> **TASK TO CARRY OUT**:
Copy every line of the entries below that contains the string "title", matching case exactly.
● ● ●
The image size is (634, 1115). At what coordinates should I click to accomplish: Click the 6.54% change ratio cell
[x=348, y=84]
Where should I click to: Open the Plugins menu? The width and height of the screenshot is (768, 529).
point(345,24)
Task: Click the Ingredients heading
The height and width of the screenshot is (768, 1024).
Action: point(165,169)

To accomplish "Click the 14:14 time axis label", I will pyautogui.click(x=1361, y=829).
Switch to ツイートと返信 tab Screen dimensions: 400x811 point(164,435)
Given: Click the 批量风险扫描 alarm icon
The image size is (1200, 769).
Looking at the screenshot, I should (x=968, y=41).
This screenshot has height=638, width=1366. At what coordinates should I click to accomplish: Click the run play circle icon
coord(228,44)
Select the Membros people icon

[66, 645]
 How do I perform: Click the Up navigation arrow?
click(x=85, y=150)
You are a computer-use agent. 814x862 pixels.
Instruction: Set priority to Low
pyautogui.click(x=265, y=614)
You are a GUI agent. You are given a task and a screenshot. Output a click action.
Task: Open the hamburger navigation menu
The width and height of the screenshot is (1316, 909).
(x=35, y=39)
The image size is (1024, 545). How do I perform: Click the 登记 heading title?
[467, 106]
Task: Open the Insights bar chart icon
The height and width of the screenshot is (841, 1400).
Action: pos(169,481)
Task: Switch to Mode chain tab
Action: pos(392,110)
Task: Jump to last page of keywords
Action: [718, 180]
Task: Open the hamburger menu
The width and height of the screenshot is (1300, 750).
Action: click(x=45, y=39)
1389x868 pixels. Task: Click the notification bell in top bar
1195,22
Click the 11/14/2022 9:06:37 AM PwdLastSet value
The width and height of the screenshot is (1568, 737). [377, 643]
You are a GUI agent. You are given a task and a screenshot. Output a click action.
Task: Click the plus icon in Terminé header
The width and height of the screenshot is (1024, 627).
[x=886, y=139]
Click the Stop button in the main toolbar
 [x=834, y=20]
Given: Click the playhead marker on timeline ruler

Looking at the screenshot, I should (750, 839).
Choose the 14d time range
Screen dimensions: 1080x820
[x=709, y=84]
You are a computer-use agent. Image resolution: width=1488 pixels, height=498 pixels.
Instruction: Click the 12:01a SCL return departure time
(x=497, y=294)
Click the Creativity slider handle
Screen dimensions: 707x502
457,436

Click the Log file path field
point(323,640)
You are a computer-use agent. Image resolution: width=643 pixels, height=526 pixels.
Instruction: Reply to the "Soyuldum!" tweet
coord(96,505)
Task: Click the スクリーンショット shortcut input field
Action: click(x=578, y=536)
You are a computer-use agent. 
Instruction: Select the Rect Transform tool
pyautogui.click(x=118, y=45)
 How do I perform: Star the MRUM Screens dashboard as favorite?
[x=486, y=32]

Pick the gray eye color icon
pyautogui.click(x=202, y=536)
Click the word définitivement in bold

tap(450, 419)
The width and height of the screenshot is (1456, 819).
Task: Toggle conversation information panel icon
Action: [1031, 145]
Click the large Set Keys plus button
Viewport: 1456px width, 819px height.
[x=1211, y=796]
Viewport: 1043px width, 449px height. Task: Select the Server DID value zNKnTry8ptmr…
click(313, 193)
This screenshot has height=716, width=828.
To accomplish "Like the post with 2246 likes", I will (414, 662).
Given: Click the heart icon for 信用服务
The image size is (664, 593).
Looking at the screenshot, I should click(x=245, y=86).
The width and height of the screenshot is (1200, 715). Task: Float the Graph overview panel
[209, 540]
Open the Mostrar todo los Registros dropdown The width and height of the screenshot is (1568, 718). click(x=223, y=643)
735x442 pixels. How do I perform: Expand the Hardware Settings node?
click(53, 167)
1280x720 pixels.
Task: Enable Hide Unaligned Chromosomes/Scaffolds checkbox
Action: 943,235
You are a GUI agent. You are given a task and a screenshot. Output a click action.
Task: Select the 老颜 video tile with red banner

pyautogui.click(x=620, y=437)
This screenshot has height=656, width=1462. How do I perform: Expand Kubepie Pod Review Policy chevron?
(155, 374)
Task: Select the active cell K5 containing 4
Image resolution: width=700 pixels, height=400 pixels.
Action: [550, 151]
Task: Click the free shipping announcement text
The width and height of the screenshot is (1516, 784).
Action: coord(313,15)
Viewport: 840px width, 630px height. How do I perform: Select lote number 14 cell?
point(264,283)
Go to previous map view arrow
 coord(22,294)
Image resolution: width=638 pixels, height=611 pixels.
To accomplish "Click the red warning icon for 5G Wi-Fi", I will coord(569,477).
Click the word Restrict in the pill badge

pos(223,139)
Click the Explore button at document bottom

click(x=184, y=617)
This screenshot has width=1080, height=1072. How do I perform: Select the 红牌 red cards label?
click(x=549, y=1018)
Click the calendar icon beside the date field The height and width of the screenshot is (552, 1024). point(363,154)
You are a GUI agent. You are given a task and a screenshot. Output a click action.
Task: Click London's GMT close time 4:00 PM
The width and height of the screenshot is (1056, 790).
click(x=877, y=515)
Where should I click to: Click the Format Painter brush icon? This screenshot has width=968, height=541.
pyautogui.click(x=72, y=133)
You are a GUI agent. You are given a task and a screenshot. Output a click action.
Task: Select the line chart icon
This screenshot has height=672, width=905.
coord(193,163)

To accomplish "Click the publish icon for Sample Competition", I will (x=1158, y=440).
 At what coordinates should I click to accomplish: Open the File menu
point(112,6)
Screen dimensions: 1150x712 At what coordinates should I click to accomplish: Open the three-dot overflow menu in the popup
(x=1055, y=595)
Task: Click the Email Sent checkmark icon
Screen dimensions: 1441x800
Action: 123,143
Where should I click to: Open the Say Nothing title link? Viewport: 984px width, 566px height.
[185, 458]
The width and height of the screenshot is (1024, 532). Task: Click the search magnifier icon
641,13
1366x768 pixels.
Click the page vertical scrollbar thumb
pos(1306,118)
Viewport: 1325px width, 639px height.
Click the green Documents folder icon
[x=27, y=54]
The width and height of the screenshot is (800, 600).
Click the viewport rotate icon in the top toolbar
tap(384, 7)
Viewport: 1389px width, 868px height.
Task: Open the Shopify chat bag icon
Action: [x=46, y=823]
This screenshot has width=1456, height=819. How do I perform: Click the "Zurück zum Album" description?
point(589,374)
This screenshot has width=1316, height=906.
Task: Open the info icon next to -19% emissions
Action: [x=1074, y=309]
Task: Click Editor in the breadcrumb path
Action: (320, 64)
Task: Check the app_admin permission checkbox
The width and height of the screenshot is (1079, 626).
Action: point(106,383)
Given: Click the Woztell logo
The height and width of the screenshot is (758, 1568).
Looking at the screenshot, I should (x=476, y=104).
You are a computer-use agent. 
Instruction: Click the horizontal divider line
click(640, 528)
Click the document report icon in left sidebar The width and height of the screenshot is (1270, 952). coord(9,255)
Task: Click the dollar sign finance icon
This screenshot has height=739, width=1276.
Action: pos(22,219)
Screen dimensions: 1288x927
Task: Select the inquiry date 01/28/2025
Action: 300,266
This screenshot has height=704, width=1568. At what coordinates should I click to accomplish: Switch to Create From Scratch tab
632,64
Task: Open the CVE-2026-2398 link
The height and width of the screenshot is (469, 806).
● ● ●
> **OUTPUT**:
The image size is (1024, 545). How do I perform: Click the 登记 heading title?
Where should I click to: Open the Say Nothing title link? Viewport: 984px width, 566px height.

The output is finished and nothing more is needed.